— Exercise directions —
Filter the listing down to the lines containing the string "width", matching case exactly, and copy each one.

Dataset records
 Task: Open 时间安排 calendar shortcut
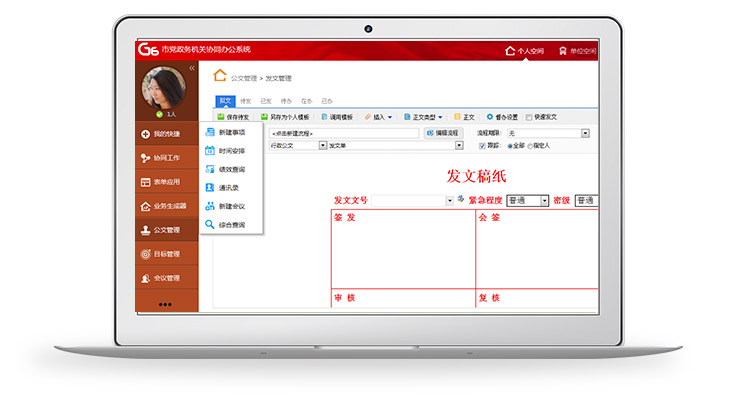click(x=231, y=151)
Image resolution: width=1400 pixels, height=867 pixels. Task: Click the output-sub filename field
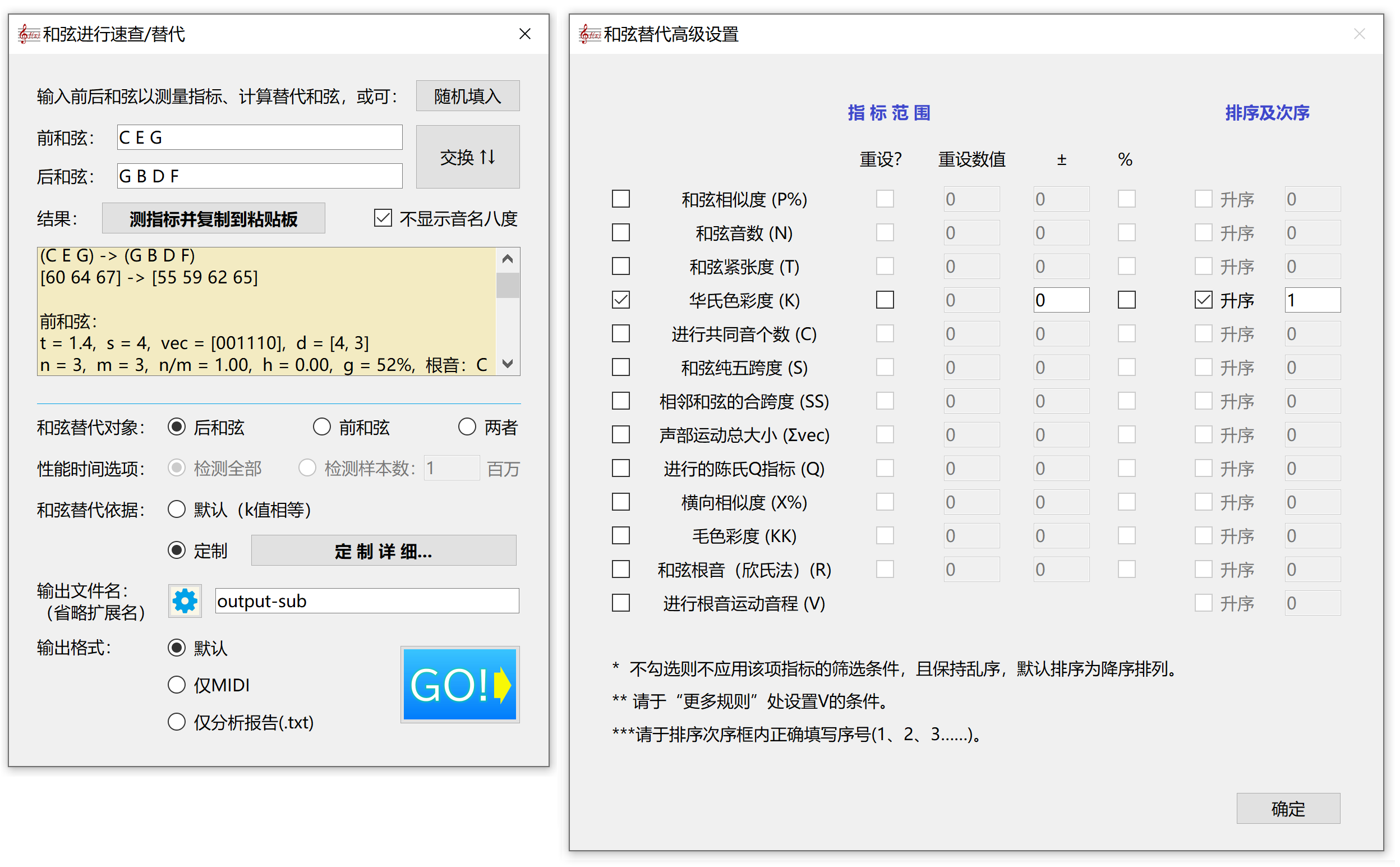(x=367, y=601)
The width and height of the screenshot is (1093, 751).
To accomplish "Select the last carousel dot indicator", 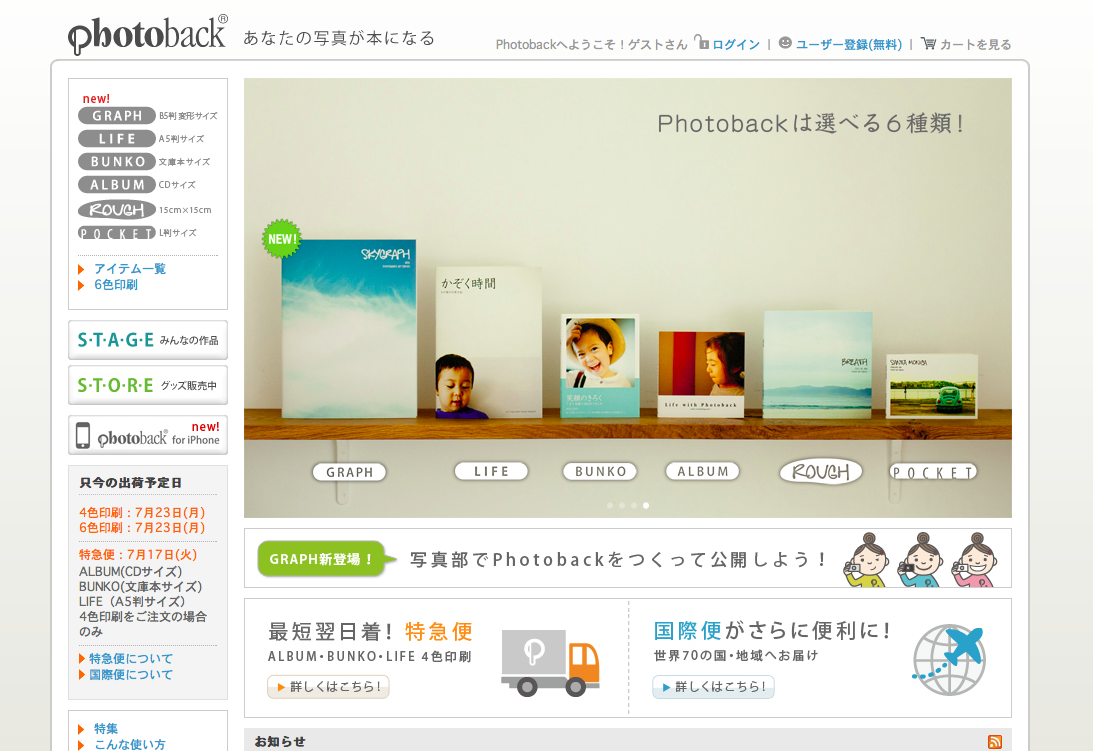I will (646, 505).
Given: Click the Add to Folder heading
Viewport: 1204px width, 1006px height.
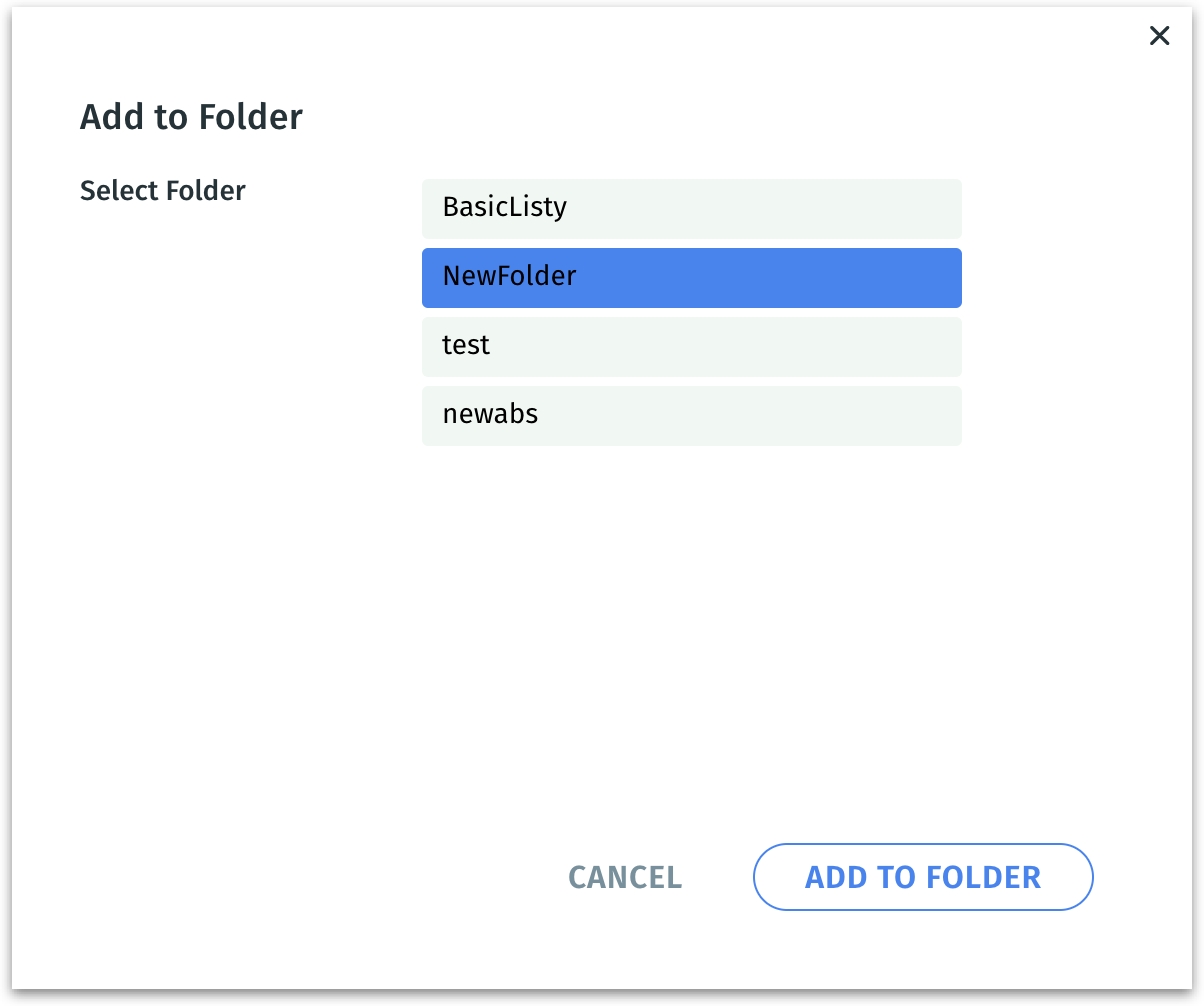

— Written answer —
Image resolution: width=1400 pixels, height=867 pixels. Task: Click the output-sub filename field
The width and height of the screenshot is (1093, 751).
Viewport: 1204px width, 1006px height.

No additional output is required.